Los cortafuegos institucionales frente a la arbitrariedad de los poderosos nacieron como un paso que condujo finalmente a la democracia. Sin ellos, sin instituciones que amparasen al ciudadano y a sus representantes en su presunción de inocencia, nunca se hubiese logrado esa victoria política que contribuyó, finalmente, al triunfo de la libertad colectiva.

Así, la inversión de la carga probatoria que dejó atrás el régimen inquisitorial y los juicios de Dios, fue una conquista de la civilización jurídica y de la racionalidad legal que hoy en día no pueden debilitarse tampoco por razones de alarma social ocasionados por el afloramiento de casos de corrupción.

Con esto nadie dice que haya que quedarse de brazos cruzados ante ella mientras se espera el dictamen de la justicia. Ni tampoco que haya que permanecer en silencio y con los ojos cerrados ante los manejos corruptos. Lo correcto es actuar con prudencia y contundencia a la vez, asumiendo de antemano que el retardo en la administración de justicia no excusa a quien presuntamente es corrupto a que responda de ello. Pero los indicios merecen un trámite de evidencia previa, un soporte acreditativo, pues, de no producirse éste, se deja expuesta a la democracia a la arbitrariedad de los denunciantes, sean cuales sean los móviles de éstos, honrados en unos casos, pero espurios e inicuos en otros. De ahí que no pueda responderse en tiempo real sino mediante una actuación gradual. La vía directa es mala consejera. Especialmente porque allana el ejercicio de la antipolítica de aquellos que no les importan las reglas procesales sino la democracia directa y, a poder ser, la democracia que funciona por aclamación, o sea, ninguna.

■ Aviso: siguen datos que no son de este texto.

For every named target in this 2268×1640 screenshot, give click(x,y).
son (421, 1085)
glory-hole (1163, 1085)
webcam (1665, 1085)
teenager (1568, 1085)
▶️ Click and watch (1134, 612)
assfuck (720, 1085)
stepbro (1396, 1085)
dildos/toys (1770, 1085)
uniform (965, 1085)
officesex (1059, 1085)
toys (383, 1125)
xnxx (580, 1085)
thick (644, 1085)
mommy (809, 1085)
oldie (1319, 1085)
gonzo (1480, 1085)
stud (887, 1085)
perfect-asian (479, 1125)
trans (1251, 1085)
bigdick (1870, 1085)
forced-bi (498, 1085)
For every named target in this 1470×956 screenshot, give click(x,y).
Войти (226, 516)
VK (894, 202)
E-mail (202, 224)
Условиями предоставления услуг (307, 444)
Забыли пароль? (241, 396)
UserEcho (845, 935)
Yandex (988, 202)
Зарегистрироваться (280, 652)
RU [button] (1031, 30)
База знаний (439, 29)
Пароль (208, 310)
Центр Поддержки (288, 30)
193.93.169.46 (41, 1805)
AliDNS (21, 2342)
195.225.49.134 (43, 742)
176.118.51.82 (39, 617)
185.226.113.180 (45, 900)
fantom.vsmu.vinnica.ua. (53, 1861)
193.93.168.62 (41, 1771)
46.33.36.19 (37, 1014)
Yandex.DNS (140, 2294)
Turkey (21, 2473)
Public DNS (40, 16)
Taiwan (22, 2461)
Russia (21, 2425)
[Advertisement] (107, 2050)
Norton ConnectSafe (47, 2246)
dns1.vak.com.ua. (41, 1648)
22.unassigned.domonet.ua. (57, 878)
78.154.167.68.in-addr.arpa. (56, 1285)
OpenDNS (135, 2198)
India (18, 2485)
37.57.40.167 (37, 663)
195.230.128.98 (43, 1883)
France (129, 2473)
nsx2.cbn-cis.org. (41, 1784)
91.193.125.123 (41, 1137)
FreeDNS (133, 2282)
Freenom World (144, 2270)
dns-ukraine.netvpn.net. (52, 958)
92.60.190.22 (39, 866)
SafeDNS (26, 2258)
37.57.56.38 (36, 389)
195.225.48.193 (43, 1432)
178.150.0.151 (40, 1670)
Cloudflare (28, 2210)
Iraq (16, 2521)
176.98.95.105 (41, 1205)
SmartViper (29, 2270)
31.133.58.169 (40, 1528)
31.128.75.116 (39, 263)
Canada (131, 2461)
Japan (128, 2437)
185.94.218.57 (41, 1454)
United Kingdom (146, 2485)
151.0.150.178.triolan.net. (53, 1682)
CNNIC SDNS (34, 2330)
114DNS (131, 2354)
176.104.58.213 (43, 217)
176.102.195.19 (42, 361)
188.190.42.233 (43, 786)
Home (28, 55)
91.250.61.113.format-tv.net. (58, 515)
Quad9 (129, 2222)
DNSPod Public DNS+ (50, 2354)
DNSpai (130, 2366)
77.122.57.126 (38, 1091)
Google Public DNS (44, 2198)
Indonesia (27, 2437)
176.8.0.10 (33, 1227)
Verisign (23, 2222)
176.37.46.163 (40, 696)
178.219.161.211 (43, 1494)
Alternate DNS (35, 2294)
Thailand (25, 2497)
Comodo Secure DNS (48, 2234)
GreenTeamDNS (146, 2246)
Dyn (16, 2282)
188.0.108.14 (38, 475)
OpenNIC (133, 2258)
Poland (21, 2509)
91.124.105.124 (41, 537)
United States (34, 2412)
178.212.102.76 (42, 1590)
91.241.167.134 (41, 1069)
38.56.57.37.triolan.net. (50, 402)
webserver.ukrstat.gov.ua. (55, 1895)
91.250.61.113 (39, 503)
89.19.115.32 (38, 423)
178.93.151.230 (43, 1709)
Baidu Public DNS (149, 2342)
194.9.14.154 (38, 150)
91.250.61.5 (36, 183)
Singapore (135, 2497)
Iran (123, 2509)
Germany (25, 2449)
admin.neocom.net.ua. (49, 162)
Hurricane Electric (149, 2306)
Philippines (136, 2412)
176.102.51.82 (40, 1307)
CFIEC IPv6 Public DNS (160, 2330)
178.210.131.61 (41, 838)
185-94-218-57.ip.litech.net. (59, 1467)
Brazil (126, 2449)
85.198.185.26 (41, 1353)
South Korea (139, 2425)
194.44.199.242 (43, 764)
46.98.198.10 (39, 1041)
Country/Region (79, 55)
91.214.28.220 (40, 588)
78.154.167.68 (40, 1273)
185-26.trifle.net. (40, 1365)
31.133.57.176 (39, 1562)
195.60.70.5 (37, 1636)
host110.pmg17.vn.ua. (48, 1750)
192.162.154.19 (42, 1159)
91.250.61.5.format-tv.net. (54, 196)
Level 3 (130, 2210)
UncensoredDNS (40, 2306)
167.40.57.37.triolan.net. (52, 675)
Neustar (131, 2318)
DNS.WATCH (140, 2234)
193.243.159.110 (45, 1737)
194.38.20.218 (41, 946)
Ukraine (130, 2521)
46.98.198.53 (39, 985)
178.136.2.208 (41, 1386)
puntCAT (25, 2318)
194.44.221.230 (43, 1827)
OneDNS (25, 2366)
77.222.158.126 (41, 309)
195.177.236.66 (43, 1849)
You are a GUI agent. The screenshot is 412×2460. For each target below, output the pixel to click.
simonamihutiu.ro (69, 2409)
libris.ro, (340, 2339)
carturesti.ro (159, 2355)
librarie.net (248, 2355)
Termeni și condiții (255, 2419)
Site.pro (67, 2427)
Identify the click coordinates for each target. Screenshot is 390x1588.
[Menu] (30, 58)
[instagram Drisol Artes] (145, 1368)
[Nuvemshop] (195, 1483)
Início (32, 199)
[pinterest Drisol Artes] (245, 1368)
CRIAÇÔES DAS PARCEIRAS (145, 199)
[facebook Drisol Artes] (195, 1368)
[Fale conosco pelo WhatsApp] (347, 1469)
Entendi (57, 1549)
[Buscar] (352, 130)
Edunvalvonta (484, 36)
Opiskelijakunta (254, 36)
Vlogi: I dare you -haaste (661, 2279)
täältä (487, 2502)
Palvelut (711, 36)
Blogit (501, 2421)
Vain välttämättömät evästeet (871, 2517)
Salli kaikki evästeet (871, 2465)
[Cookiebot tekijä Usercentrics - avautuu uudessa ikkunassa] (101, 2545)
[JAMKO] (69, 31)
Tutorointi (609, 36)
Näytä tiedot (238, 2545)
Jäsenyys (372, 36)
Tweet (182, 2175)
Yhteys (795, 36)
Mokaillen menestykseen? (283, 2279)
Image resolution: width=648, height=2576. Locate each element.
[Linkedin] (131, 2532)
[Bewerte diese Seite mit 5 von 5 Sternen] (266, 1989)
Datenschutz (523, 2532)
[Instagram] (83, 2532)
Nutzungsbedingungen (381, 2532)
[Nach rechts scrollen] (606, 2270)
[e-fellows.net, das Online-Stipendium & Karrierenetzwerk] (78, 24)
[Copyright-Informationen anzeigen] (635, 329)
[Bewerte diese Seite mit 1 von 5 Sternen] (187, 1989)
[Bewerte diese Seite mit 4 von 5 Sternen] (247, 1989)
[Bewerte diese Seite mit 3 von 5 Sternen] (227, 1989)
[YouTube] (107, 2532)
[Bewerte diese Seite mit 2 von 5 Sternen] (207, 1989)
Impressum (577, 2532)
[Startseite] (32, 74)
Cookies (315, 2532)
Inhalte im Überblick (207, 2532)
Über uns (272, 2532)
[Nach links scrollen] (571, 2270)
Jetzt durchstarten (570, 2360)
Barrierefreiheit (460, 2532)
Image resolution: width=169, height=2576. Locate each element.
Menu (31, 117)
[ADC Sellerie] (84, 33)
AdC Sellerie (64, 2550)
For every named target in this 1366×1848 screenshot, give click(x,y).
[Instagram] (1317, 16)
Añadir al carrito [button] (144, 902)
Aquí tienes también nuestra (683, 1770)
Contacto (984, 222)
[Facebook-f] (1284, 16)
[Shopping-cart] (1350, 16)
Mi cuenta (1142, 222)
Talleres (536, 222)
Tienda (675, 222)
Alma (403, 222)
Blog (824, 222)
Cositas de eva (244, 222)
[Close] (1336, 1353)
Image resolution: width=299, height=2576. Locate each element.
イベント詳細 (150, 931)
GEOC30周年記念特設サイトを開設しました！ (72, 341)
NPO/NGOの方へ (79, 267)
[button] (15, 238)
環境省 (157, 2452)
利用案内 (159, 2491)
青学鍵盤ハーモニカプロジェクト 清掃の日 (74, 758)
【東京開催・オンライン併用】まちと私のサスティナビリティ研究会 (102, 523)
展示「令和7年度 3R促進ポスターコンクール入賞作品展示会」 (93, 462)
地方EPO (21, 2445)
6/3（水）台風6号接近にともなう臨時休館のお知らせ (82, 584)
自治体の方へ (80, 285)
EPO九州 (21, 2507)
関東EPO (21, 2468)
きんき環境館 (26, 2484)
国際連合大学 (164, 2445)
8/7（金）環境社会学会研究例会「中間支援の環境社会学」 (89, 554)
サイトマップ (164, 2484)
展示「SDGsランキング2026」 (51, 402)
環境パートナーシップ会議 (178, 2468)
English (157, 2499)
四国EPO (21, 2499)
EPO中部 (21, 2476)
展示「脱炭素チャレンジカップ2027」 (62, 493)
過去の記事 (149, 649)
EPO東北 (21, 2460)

En este sentido, una democracia liberal no puede permitirse el lujo de que paguen justos por pecadores, que es lo que acaba sucediendo si se impone a los representantes del pueblo una debilidad estructural que los hace sospechosos a priori y, por tanto, expuestos a la presión de poderosos que actúen sin controles democráticos. Es indudable que cuando una sociedad sufre una crisis económica como la actual, la indignación que provoca entre la gente conductas como las que presuntamente se han cometido en el asunto Gürtel ofenden a cualquiera. Pero es preocupante que al calor de este asunto que, insisto afecta a un grupo reducido de militantes y cargos de mi partido, se trate de invalidar a una oposición que se comporta ejemplarmente en el desempeño de sus funciones representativas.

En este sentido, comprendo que desde el Gobierno se quiera poner freno al desgaste electoral que sufre ante los españoles por su inacción e ineficacia ante la crisis, pero no lo comparto porque en política no vale todo, y menos aún dar alas a una antipolítica que avanza a pasos agigantados en pos de organizarse partidistamente.

José María Lassalle es secretario nacional de Cultura del PP y diputado por Cantabria.